VALÈNCIA. Las primeras imágenes de la película nos trasladan a un paisaje casi fantasmal. De noche, las copas de los árboles se mecen por el viento y poco a poco comienzan a caer. La cámara pasará a filmar cómo una máquina va talando esas plantas que se desploman con armonía y dolor, como si pudiéramos sentir su lamento a través del ruido de sus ramas. Este prólogo entronca directamente con las escenas finales que se centran en la filmación de un incendio real, uno de esos trágicos fuegos que arrasan con buena parte del ecosistema gallego cada verano.

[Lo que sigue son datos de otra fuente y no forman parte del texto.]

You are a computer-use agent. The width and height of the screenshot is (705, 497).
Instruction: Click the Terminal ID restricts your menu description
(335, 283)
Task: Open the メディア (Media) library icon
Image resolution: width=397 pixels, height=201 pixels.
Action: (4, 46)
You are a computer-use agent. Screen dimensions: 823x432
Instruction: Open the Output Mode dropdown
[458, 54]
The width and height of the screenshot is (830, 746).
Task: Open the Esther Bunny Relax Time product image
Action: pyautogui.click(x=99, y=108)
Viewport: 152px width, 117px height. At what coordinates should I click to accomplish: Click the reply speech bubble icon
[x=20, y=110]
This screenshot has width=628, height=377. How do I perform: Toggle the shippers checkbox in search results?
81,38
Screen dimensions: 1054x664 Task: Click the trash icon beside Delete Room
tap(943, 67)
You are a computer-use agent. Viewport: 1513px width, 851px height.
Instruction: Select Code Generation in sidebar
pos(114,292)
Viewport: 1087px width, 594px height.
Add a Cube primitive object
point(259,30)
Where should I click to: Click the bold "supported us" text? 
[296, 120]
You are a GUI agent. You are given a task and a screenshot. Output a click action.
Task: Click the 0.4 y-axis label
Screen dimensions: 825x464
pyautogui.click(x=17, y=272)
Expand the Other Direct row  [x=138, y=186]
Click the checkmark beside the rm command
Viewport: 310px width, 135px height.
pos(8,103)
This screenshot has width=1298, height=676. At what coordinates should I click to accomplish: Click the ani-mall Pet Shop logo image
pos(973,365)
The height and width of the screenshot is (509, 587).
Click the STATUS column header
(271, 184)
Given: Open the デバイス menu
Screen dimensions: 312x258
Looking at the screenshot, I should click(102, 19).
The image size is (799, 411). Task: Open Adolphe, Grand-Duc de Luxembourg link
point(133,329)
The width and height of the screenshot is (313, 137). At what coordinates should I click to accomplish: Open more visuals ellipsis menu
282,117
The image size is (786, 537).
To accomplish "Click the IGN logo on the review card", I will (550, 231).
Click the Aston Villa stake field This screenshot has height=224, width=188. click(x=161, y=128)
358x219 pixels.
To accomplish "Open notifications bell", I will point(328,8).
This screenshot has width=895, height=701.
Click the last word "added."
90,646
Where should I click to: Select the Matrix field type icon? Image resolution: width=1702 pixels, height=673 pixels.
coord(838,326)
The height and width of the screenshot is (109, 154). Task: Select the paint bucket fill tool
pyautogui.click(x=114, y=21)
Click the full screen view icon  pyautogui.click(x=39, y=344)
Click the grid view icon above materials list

Son escenas impactantes, dotadas de una enorme majestuosidad, en las que las llamas y la fuerza de la naturaleza se enfrentan a los esfuerzos desesperados del hombre por intentar aplacar un avance que pone en peligro toda una zona y a sus habitantes. El rojo incandescente se introduce en las pupilas del espectador mostrando la belleza y el terror de la destrucción al son de una pieza de música clásica.
En medio de estos dos segmentos de espíritu documental, encontramos una historia de ficción, la de Amador Arias, un pirómano recién salido de la cárcel que vuelve a un pueblo de la Galicia rural profunda a vivir con su madre Benedicta ante la mirada suspicaz de los vecinos que sienten lástima y al mismo tiempo rencor hacia él.
En casi todos sus filmes, el director siempre ha sentido predilección por la figura del outsider, quizás porque él también ha sido testigo de ese desarraigo y esa extrañeza. Aquí, su protagonista es un hombre de mirada perdida al que acompaña un pasado trágico y una eterna fragilidad expresiva. Junto a él, esa madre superviviente, muy anciana y luchadora capaz de sacar adelante la casa, el huerto y el ganado y de abrirle los brazos a su hijo en su regreso porque al fin y al cabo solo se tienen el uno al otro en la vida.
En Lo que arde, Oliver Laxe regresa a su tierra para rendir un sentido homenaje a ese microcosmos en peligro de extinción y a sus gentes, acostumbradas a rudeza del campo y a vivir en sintonía con el entorno que les rodea. Esa vinculación sentimental quizás sea la responsable de que nos encontremos ante una película realmente única a la hora de captar emociones sensibles que parecen casi susurradas y adquieren una potente resonancia simbólica alrededor de temas muy elementales, como las propias esencias atávicas con las que están confeccionadas las imágenes, que generan una inmediata y casi milagrosa empatía con un espectador que no tiene herramientas para enfrentarse a sentimientos tan puros, acostumbrado a un cine que cada vez más se aleja de lo elemental en favor del artificio vacuo.
Lo que arde es una película tan íntima como épica, tan poética como al mismo tiempo política, ya que supone toda una declaración de intenciones tanto cinematográficas como humanas. En ese sentido, nos encontramos ante una película de resistencia. Por una parte, por la propia existencia de una película así dentro del panorama de cine nacional y, también, por supuesto, por el dibujo que traza de una serie de personajes que siguen adelante siendo muy conscientes de cuál es su verdadera identidad, aunque sea asumiendo sus fallos y sus limitaciones.
El director parece estar atento a cada sonido y cada detalle que emana de las imágenes que filma. Y se acerca con ternura, con mimo y conmovedora emoción a cada movimiento de sus seres y del entorno que habitan. Entre Amador y Benedicta no median casi palabras, pero sus silencios se convierten en reveladores.
Quizás, en sus anteriores trabajos, Todos vosotros sois capitanes (2010) y Mimosas (2016) se dejó tentar por el trascendentalismo, pero en esta ocasión, lo que vemos en Lo que arde adquiere trascendencia de manera auténtica y sin recurrir a ejercicios autorales conceptualizados en los que costaba encontrar la verdadera alma.
Resulta un prodigio asistir a la imbricación del elemento doméstico y el cotidiano a través de una aplastante fuerza lírica, de qué manera fusiona lo real con lo simbólico y cómo introduce un dispositivo narrativo que prácticamente pasa desapercibido gracias a la verdad desprende. Todo de manera orgánica.
En ese sentido resulta esencial el coraje guerrero que imprime Benedicta, su fuerza sobrehumana y el dolor y la herida que se aprecia tras los ojos del taciturno Amador, ambos dos actores naturales que aportan un franqueza y entrega sin fisuras. Laxe los filma de forma cercana pero nunca compasiva y siempre respetuosa, atendiendo a sus pulsiones más insignificantes.
Lo que arde es una película tan excepcionalmente bella como impactante por su capacidad para crear momentos tan próximos como otros cargados de una potencia elegíaca y mitológica, en la que el misterio lo inunda todo, así como el espíritu redentor. Es, sin duda, una de las obras cumbre del otro (y nuevo) cine español.